September 29, 2024
EPA: Poor Fracking Practices Have Harmed Drinking Water
Data Gaps Make Quantification Impossible
EPA said yesterday that fracking has harmed drinking water resources under some circumstances but that data gaps have made it impossible to quantify the scope of the problem.

By Rich Heidorn Jr.

In a widely anticipated report, EPA said yesterday that fracking has harmed drinking water resources under some circumstances but that data gaps have made it impossible to quantify the scope of the problem.

The agency said it identified cases of impacts on drinking water at each stage in the fracking water cycle: acquiring water for use in fracking; mixing the water with chemical additives; injecting the water and chemicals into the production well to create and increase fractures; collecting wastewater after injection; and disposing or reusing wastewater.

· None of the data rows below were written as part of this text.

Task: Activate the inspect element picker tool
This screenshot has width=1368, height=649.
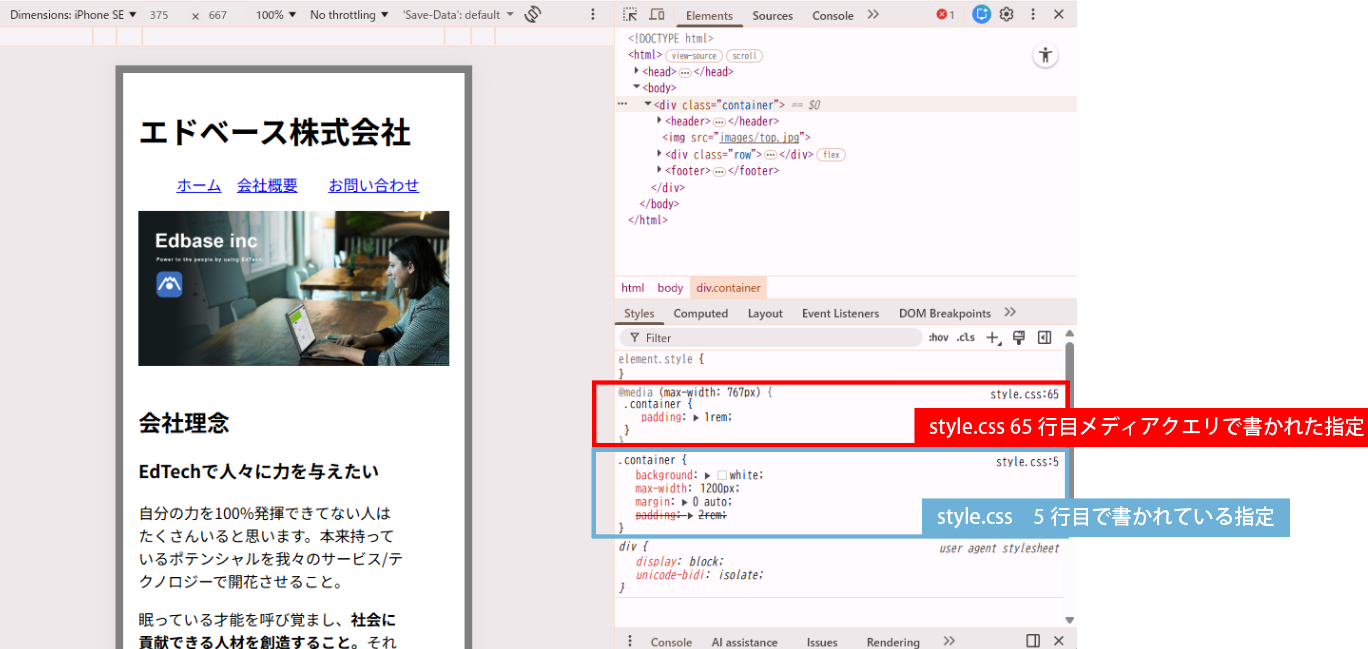Action: (x=630, y=15)
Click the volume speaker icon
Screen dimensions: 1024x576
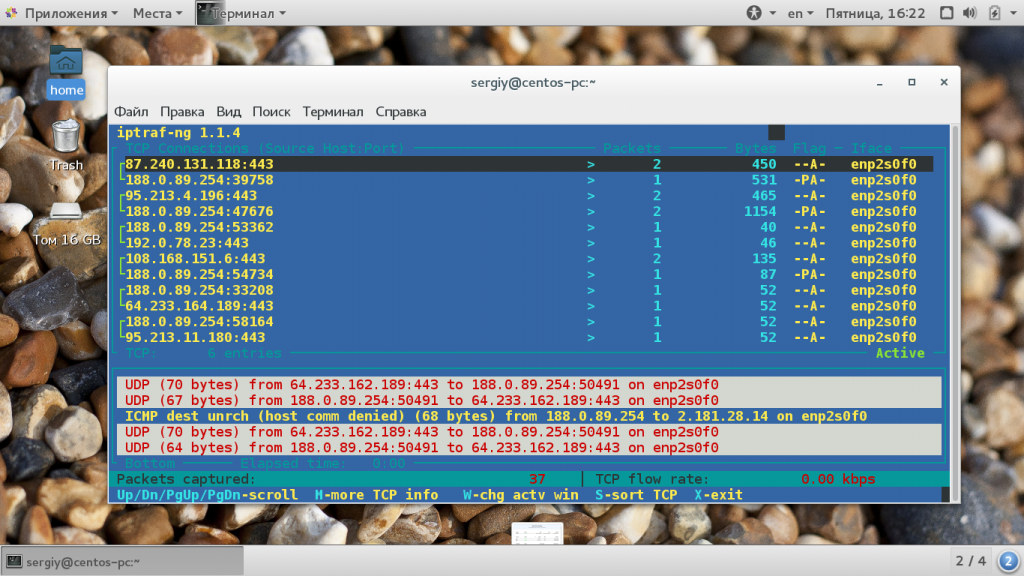(x=970, y=13)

General timeline and summary of activities at a hydraulically fractured oil or gas production well | EPA

“Impacts cited in the report generally occurred near hydraulically fractured oil and gas production wells and ranged in severity, from temporary changes in water quality to contamination that made private drinking water wells unusable,” EPA said.

The report identifies conditions under which impacts can be more frequent or severe, including:

  • Water withdrawals in times or areas of low water availability, particularly areas with limited or declining groundwater;
  • Spills of fracking fluids or wastewater involving large volumes or high concentrations of chemicals reaching groundwater;
  • Injections into wells whose steel casing or cement lacked “mechanical integrity,” allowing gases or liquids to escape;
  • Injections directly into groundwater resources;
  • Discharge of inadequately treated wastewater to surface water resources; and
  • Disposal or storage of wastewater in unlined pits.

“This assessment is the most complete compilation to date of national scientific data on the relationship of drinking water resources and hydraulic fracturing,” Dr. Thomas A. Burke, deputy assistant administrator of EPA’s Office of Research and Development, said in a statement.

Generalized depiction of factors that influence whether spilled hydraulic fracturing fluids or additives reach drinking water resources, including spill characteristics, environmental fate and transport, and spill response activities | EPA

EPA said, however, the report “was not designed to be a list of documented impacts.”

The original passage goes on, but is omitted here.